The reactor is reported to be in no danger as the Missouri River hits flood stage

The Missouri River flooding is bringing waves of concern nationwide about the safety of the Fort Calhoun Nuclear Power Plant.

Business Insider, a news aggregator, has  a story and a video predicting all manner of nuclear catastrophe at the Ft. Calhoun Nuclear Power Plant.  Readers might ask what is really going on?

The answer is that while the Missouri River is rising, the reactor is safe.  As the flood waters continue to rise, a spokesman for Omaha Public Power District says the plant is at a "notification of unusual event" classification because of the flood.

It is required by the NRC because of the flood. That is the lowest level in an emergency. Company officials say there has been no release of radioactivity at Fort Calhoun Station due to the flooding and none is expected.

Plant in cold shutdown

The Omaha Public Power District has been prepared for the floods and the plant is safe. It has been in a cold shutdown since April because of a planned refueling. Although water from the Missouri is higher than the plant now; the vital area of the plant is surrounded by a 2,000-foot long berm that takes the protective level up about six feet -- to 1,010 feet or five feet above the river level.  As of J10 AM June 16, the water is at 1,005 feet.

According to plant officials and the NRC the emergency power diesel are primed to come on if the loss of offsite power is imminent. Enough diesel fuel has been stockpiled to run the plant for a month, and the generators are in hardened (flood protected) bunkers. Provisions have been made for resupply if necessary. And extra diesel has been laid in. switchyard is protected with a berm up to 1011 feet.

FAA “no fly zone”

Also, there are concerns because the Federal Aviation Administration (FAA) issued a “no fly” zone over the reactor.

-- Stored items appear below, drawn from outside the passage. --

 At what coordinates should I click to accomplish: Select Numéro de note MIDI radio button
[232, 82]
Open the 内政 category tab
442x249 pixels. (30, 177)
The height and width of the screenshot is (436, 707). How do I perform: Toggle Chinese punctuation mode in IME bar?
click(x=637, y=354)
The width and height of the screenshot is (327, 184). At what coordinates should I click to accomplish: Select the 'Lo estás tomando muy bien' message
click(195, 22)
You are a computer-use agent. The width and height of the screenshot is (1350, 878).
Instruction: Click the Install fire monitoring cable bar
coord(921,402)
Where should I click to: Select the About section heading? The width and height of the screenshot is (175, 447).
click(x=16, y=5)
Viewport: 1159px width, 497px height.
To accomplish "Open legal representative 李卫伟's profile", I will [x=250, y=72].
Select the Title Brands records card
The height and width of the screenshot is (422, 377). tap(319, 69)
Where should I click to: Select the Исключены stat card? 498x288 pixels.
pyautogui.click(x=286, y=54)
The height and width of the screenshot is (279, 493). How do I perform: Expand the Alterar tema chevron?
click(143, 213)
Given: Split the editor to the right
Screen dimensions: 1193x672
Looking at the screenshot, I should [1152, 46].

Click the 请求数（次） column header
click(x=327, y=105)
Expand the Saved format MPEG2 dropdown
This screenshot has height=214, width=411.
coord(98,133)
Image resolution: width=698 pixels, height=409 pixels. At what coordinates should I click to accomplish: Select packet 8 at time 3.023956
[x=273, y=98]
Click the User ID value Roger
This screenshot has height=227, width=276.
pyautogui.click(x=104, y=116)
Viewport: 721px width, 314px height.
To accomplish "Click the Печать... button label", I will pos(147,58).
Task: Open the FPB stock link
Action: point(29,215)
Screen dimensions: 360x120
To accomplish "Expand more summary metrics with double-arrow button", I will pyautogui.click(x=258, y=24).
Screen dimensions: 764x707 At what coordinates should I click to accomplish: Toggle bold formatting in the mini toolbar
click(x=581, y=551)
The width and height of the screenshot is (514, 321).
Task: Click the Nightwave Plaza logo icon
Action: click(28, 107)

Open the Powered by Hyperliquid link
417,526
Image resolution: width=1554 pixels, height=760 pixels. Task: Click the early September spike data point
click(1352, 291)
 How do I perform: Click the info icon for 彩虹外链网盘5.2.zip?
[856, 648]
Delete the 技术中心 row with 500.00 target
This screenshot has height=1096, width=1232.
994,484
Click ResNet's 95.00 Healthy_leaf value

I spoke by phone with Mike Jones, a spokesman for the plant.  He told me that due to the rising flood waters, a lot of planes and news helicopters were flying over the reactor and some were coming in quite low.

The plant manager told the FAA he was concerned they might collide with power lines or each other.  This is the reason the FAA issued a Notice to Airmen banning over-flights of the reactor.  The NRC says this isn’t a an issue regarding the potential release of radiation.

Here’s what the NRC’s spokesman said about it

“After last week’s Alert, and with all the interest in flooding on the Missouri, news helicopters began flying near the plant. We understand that the plant owner contacted the FAA and asked them to remind pilots of the basic NOTAM is still in effect.  As far as we can tell that had zero to do with the plant operations and everything to do with assisting in flood relief.”


And now for the rest of the story

The Omaha Public Power District has a web page to spike other rumors. Here’s a summary.

Rumor: Fort Calhoun Nuclear Station is at a Level 4 emergency or level 4 alert.

    * This terminology is not accurate, and is not how emergencies at nuclear power plants are classified.
    * Fort Calhoun Station (FCS) declared a Notification of Unusual Event (NOUE) on June 6. A NOUE is the least-serious of four emergency classifications established by the Nuclear Regulatory Commission.
    * FCS declared a NOUE because the Missouri River was projected to reach 1,004 feet above mean sea level. (It reached that height on June 9.)
    * The FCS plant’s reactor has been in cold shut down for a planned refueling outage since April 9. It will remain in that condition until the river recedes.
    * The reactor and spent-fuel pool are in a normal, stable condition and are both protected; there has been no release of radioactivity and none is expected.

Rumor: A no-fly zone was set up around Fort Calhoun Nuclear Station because of a release of radiation, similar to what happened with the Fukushima reactors in Japan.

    * There has been no release of radioactivity at Fort Calhoun Station due to the flooding and none is expected.
    * The flight restrictions were set up by the FAA as a result of Missouri river flooding.
    * OPPD’s extensive, preplanned actions to protect the FCS reactor and spent-fuel pool from the floodwaters have been effective.
    * The reactor is housed in a watertight containment building, and is in a normal and safe “cold shutdown” condition, covered by more than 23 feet of purified reactor coolant water.
    * In addition, OPPD has installed Aqua Dams® and other berms around such vital equipment and buildings at the FCS site.

Rumor: Because of a fire at Fort Calhoun Nuclear Station on June 7, the plant’s spent-fuel pool was in danger of boiling and releasing radioactivity.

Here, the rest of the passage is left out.